NEW YORK (AP) — Counting up the medals, Pyeongchang was a lackluster Olympics for the U.S. team, and the post-mortems will soon begin about what went right and wrong.

Norway led the way with 39 medals (14 gold), followed by Germany, Canada and the US (9 gold, 23 total).

It's worth taking the same look at NBC's performance, because the network is locked into showing the Olympics every two years through 2032.

NBC tried some new things, and new people, to supplement a blueprint it has followed for several years.

THE BOTTOM LINE

The network started strong in the ratings, and has faded in the homestretch in part, executives believe, because more people became absorbed in the news following the Florida school shooting.

The company will turn a profit, and said it will hit the ratings guarantees it promised to advertisers, an important financial barometer.

Through Thursday, NBC had averaged 20.6 million viewers in prime time for the network, the NBCSN cable network and streaming services.
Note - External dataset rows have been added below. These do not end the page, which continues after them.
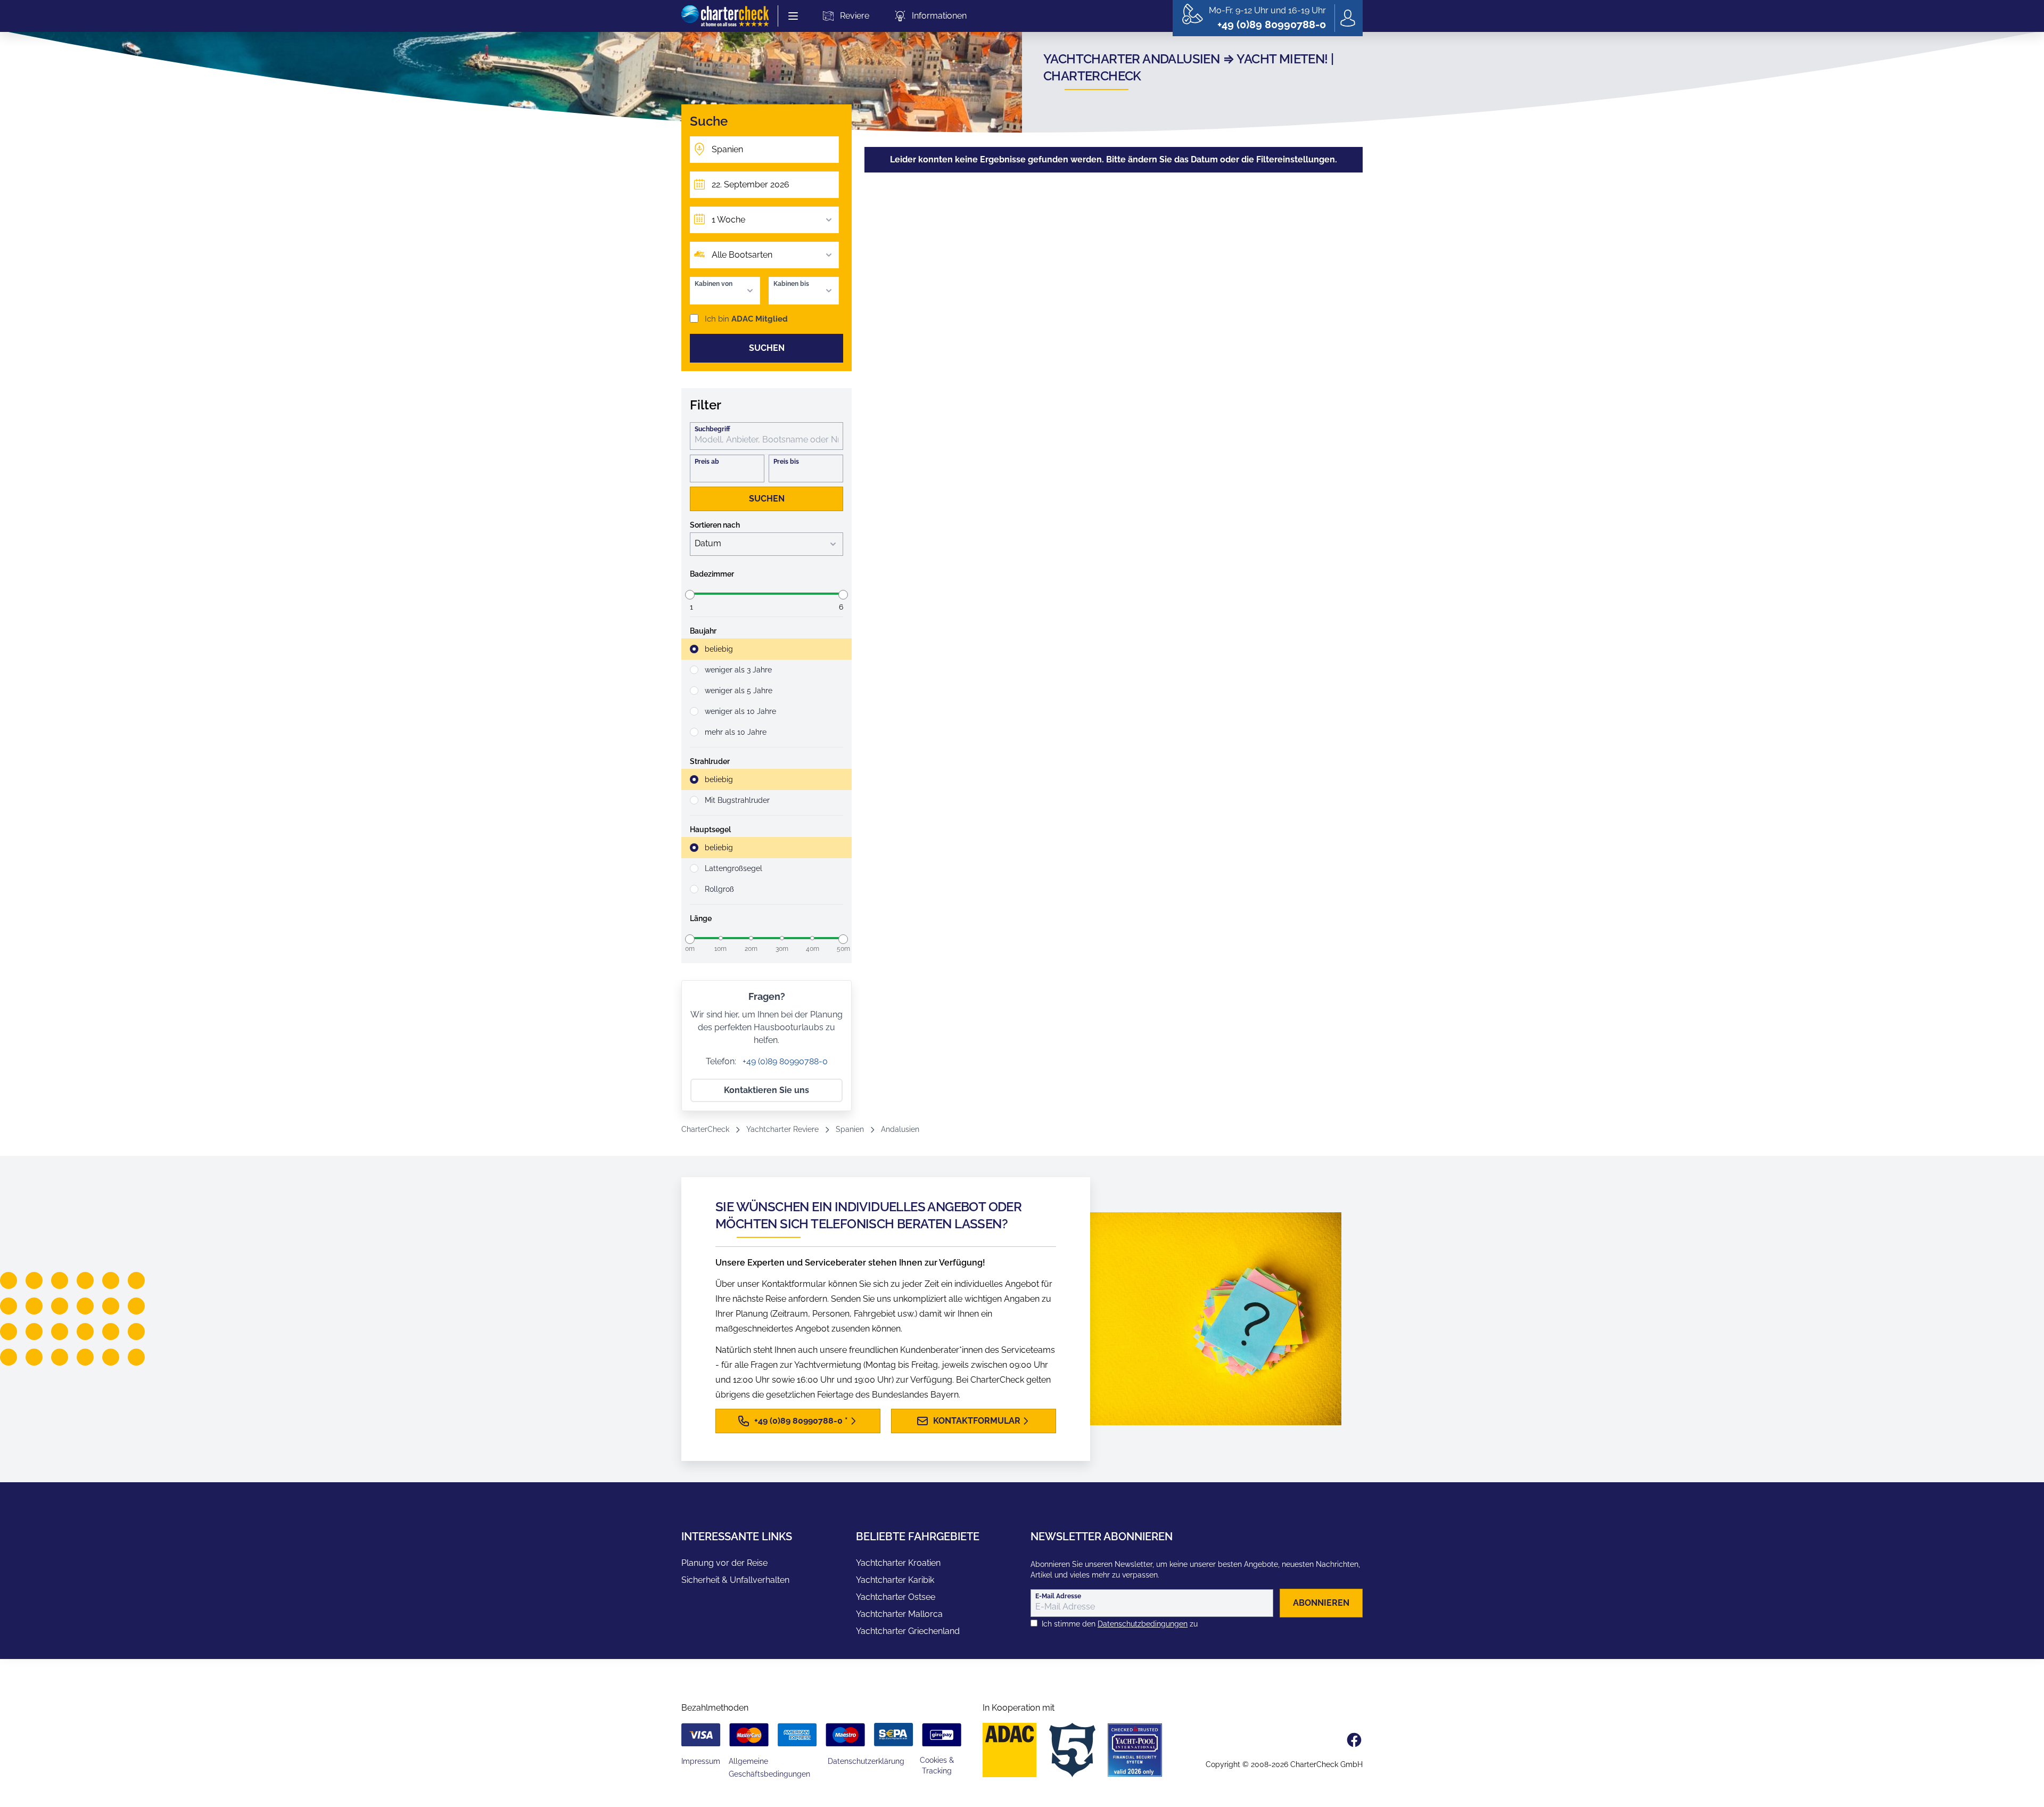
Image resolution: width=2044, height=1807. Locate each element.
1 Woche (728, 220)
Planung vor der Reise (724, 1563)
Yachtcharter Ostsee (895, 1597)
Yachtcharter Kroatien (898, 1563)
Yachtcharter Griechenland (908, 1631)
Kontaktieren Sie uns (766, 1090)
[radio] (766, 649)
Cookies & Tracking (937, 1765)
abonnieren (1321, 1603)
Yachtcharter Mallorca (899, 1614)
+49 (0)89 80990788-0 (784, 1061)
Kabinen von (713, 284)
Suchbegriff (712, 429)
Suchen (767, 348)
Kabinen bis (791, 284)
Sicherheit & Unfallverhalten (735, 1580)
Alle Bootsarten (742, 255)
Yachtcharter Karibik (895, 1580)
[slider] (690, 594)
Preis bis (786, 461)
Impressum (700, 1761)
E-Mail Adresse (1058, 1596)
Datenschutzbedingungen (1143, 1624)
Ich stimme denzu (1120, 1624)
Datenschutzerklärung (866, 1761)
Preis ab (707, 461)
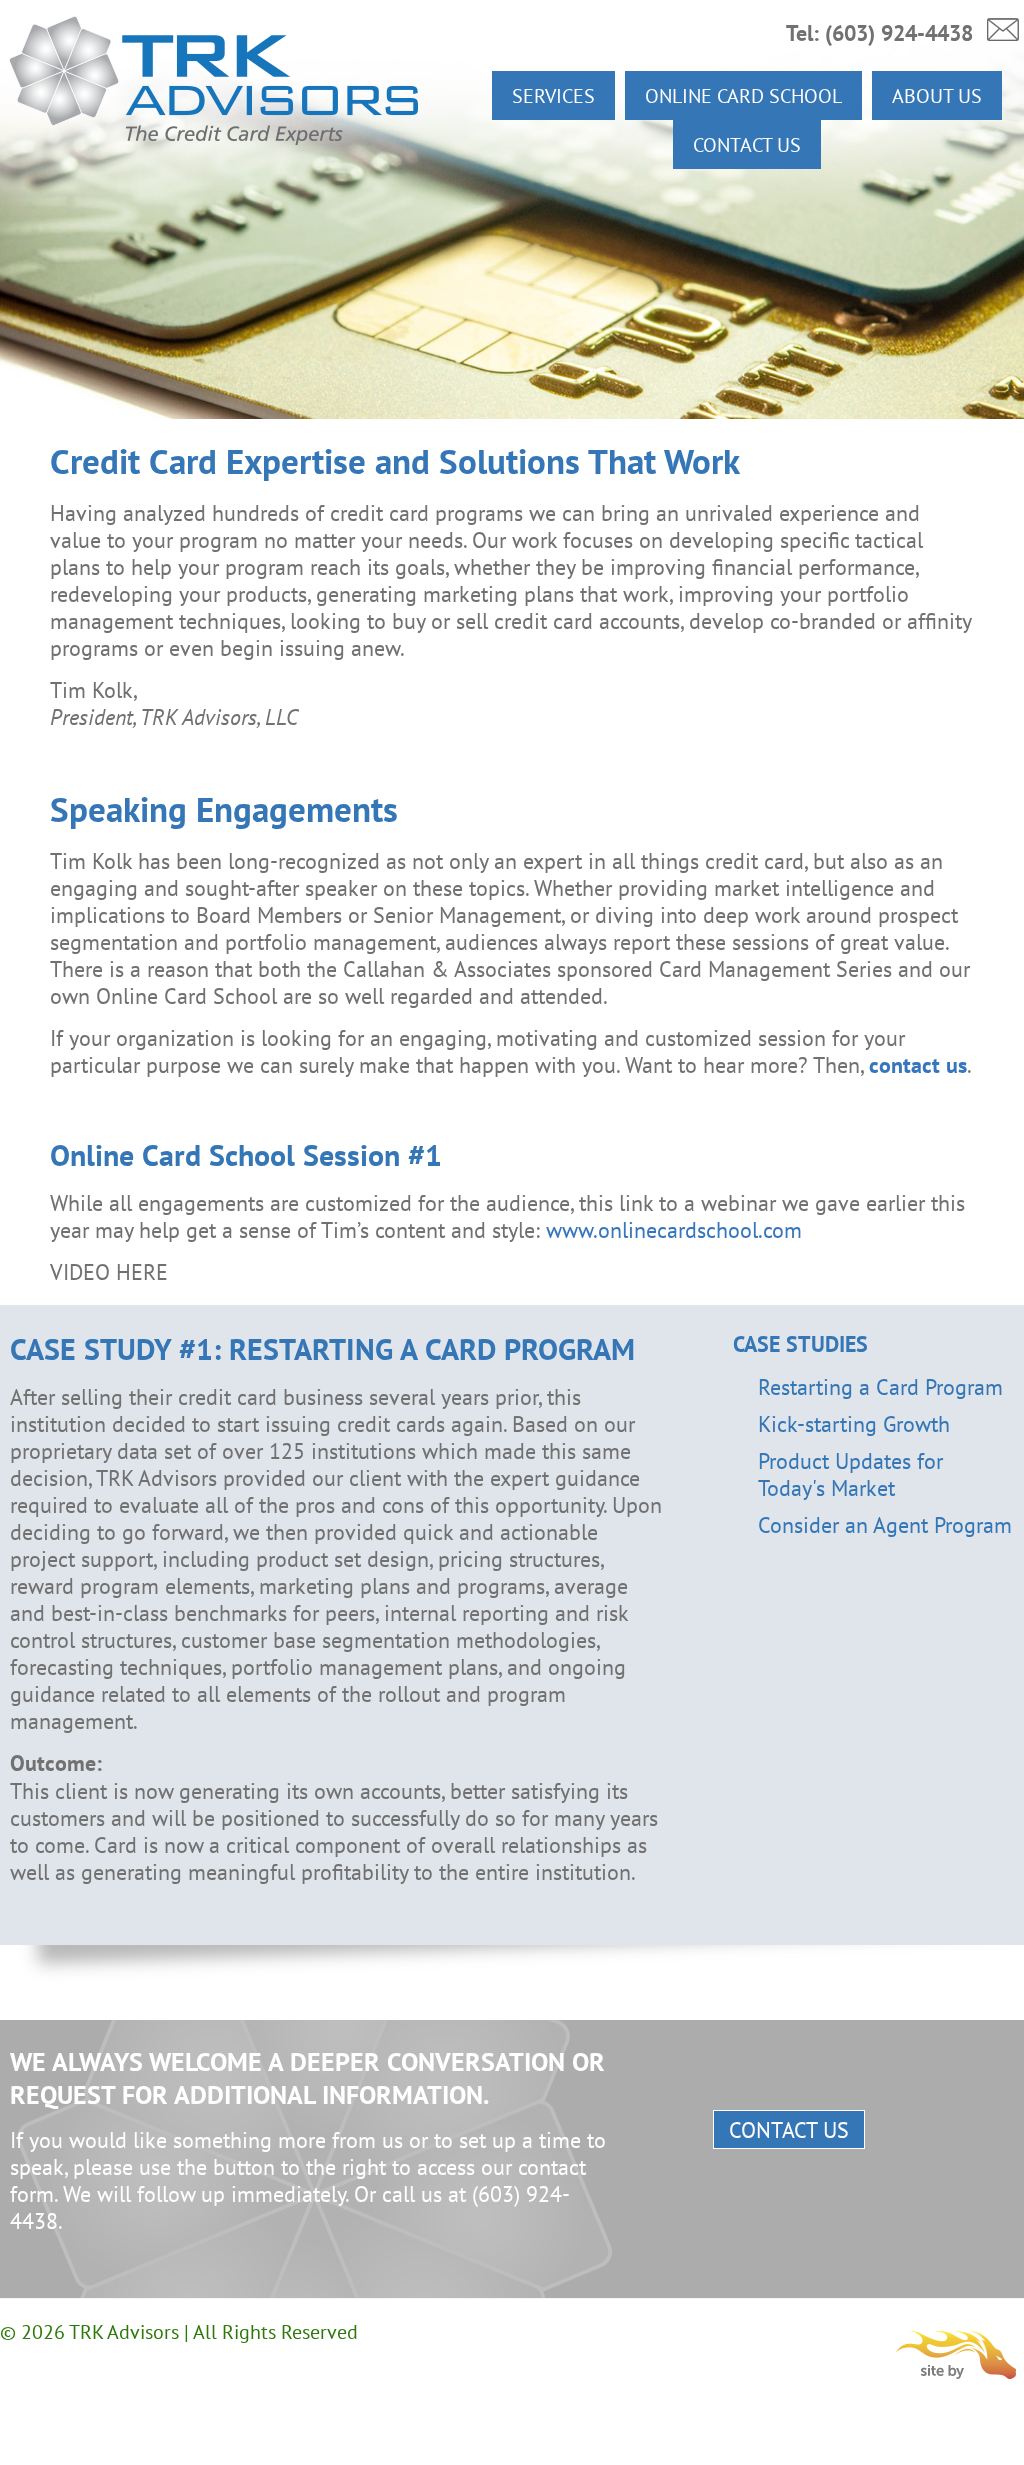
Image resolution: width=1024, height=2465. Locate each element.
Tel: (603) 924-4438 (879, 33)
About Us (937, 95)
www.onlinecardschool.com (674, 1229)
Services (553, 95)
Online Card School (743, 95)
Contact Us (747, 144)
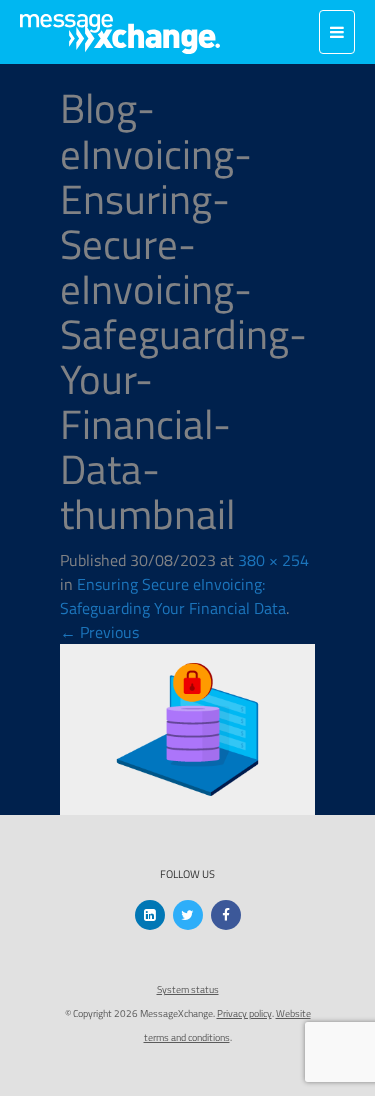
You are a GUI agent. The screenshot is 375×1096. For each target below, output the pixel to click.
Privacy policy (244, 1013)
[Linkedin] (150, 915)
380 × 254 (273, 560)
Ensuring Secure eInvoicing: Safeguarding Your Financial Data (173, 596)
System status (188, 989)
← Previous (99, 632)
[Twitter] (188, 915)
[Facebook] (226, 915)
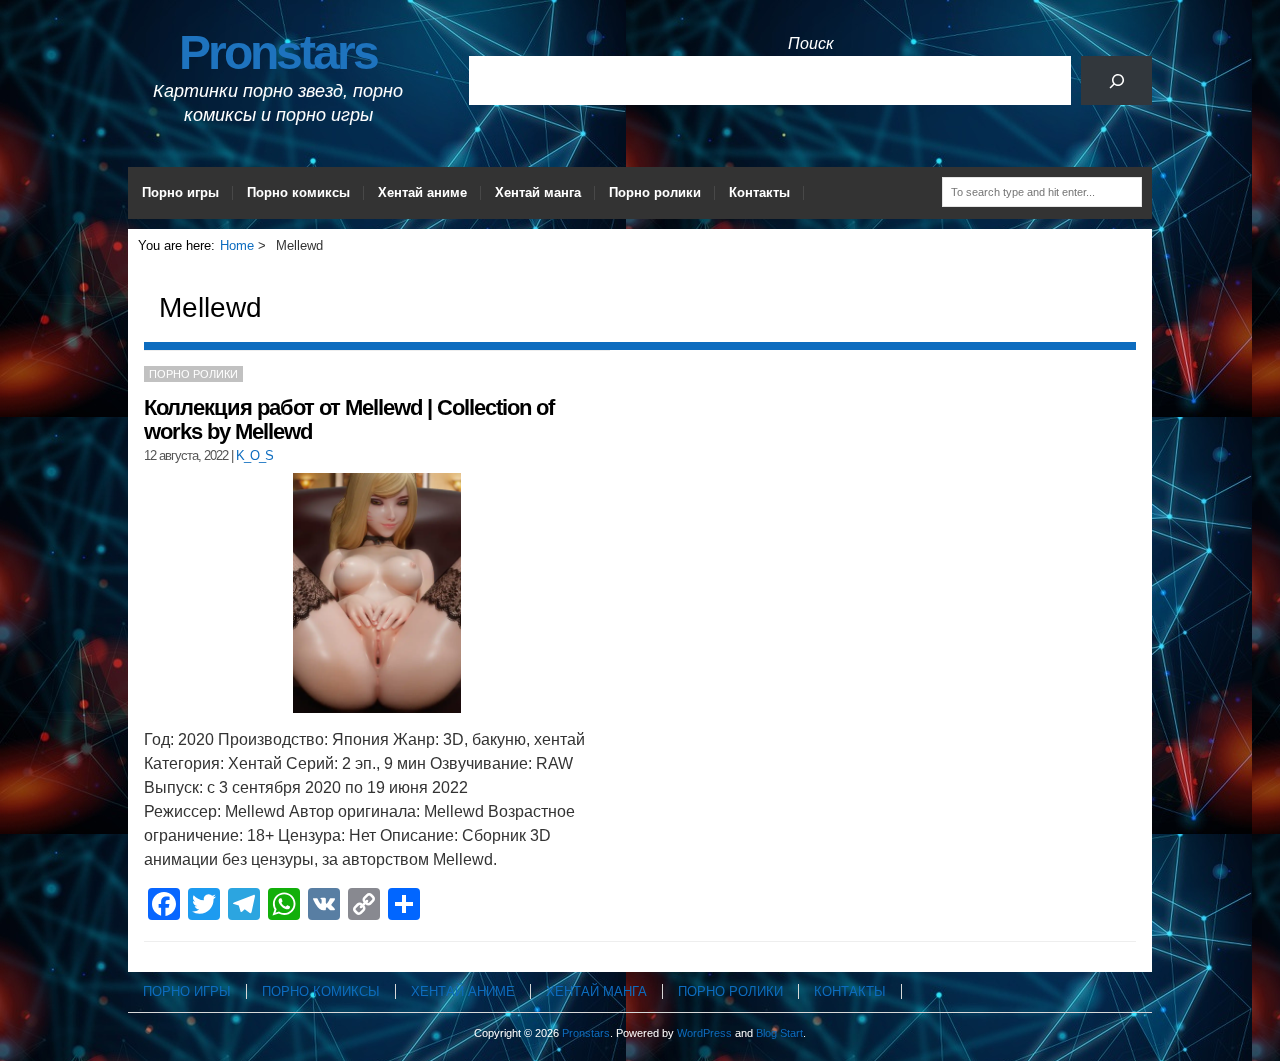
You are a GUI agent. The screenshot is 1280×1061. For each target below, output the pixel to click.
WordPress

That's down 8 percent from the Sochi Olympics in 2014, when the broadcast network was the only prime-time option (viewership on NBC alone is down 18 percent).

Young viewers are slipping away faster, and a Seton Hall University poll found people aged 18-to-29 were nearly as likely to stream the Olympics on their devices as watch on TV.

Among the new wrinkles was NBC's decision to broadcast its Olympic show live across the country, meaning West Coast viewers were not just stuck with a rerun of the East Coast's prime-time show.

That turned out to be well-suited to the time difference. NBC's late-night show on the East Coast — which aired in prime time out West — was filled with live events, including the gripping gold medal women's hockey game between the U.S. and Canada. Ratings went up for this time slot, which NBC dubbed Prime-time Plus.

Get used to the template, since the next two Olympics (Tokyo in 2020, Beijing in 2022) have similar time differences.